Secara jelas dan terang dalam pertimbangan hukumnya, Mahkamah menegaskan semua persyaratan calon kepala daerah yang diatur dalam Pasal 7 UU Pilkada harus dipenuhi sebelum dilakukan penetapan calon kepala daerah.
Maka dari itu putusan MK tersebut bersifat “final and binding” dengan makna bahwa putusan MK adalah putusan yang telah berkekuatan hukum tetap dan tidak ada upaya hukum lagi terhadap putusan MK tersebut, dan sifat mengikat bermakna putusan MK tidak hanya berlaku bagi para pihak tetapi bagi seluruh masyarakat Indonesia.
Ini berbanding terbalik dengan putusan Mahkamah Agung (MA) tentang batas usia Calon Kepala Daerah beberapa bulan lalu yang menjelaskan batas usia calon kepala daerah itu terhitung saat dia dilantik menjadi kepala daerah. Yang mana ini menjadi kontrofersi dikalangan masyarakat yang seakan ada cawe-cawe penguasa dalam hal ini pemerintah untuk meloloskan sosok putra bungsu presiden untuk maju di pilkada pencalonan gubernur di salah satu daerah.

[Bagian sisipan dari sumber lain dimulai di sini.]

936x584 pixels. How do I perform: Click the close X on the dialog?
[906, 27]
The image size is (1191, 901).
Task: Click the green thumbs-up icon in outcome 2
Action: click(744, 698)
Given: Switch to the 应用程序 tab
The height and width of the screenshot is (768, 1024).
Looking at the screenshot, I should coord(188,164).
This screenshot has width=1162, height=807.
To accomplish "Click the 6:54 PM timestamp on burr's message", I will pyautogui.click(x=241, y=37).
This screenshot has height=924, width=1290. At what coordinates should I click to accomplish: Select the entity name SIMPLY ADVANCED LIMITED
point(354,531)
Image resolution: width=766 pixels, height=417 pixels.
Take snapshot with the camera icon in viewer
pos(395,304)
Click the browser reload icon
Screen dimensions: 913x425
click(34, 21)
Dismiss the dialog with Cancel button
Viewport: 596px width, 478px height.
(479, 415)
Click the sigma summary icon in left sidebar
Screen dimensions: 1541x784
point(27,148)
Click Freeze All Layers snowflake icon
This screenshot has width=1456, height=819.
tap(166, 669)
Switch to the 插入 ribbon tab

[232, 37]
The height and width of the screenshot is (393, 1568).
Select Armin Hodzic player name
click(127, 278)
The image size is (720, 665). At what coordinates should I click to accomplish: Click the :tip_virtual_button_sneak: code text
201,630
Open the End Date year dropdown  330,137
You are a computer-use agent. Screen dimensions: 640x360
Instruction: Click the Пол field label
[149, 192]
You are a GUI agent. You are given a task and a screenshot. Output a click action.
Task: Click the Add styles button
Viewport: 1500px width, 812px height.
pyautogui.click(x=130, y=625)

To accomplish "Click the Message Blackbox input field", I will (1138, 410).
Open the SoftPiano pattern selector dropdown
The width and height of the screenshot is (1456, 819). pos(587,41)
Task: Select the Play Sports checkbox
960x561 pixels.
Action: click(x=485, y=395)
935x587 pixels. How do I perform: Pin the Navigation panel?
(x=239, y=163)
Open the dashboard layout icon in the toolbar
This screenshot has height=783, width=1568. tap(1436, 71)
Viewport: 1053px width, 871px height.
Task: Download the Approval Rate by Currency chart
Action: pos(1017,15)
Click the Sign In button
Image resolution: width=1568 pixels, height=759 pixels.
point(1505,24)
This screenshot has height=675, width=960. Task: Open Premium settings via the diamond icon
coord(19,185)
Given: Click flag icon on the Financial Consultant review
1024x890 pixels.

Isu tersebut semakin santer ketika gabungan partai kolitik di DKI Jakarta yang disebut Koalisi Indonesia Maju (KIM) PLUS mengusung figur Ridwan Kamil dan Suswono seolah menutup parpol lainya untuk mengusung figur lainnya. Tidak hanya itu juga di jawa tengah beberapa parpol KIM PLUS mengusung Ahmad Lutfi dan Kaesang sang anak presiden.
Ini semua semakin menguatkan dugaan bahwa telah terjadi intervensi kekuasaan terhadap partai politik. Sehingga hadirmya putusan MK hari ini menjadi angin segar tidak hanya dalam proses demokrasi indonesia kedepan melainkan juga menjadi perlawanan atas kekuasaan yang dinilai telah mencederai demokrasi.
Alih-alih tidak terima dengan putusan MK, Tiba-tiba DPR RI Melalui Badan Legislasi (Baleg) dan Pemerintah melanjutkan rapat pembahasan RUU Pilkada secara kilat dan melalui voting beberapa fraksi menolak putusan MK dengan mengatakan kembali ketentuan UU dan peraturan sebelumnya.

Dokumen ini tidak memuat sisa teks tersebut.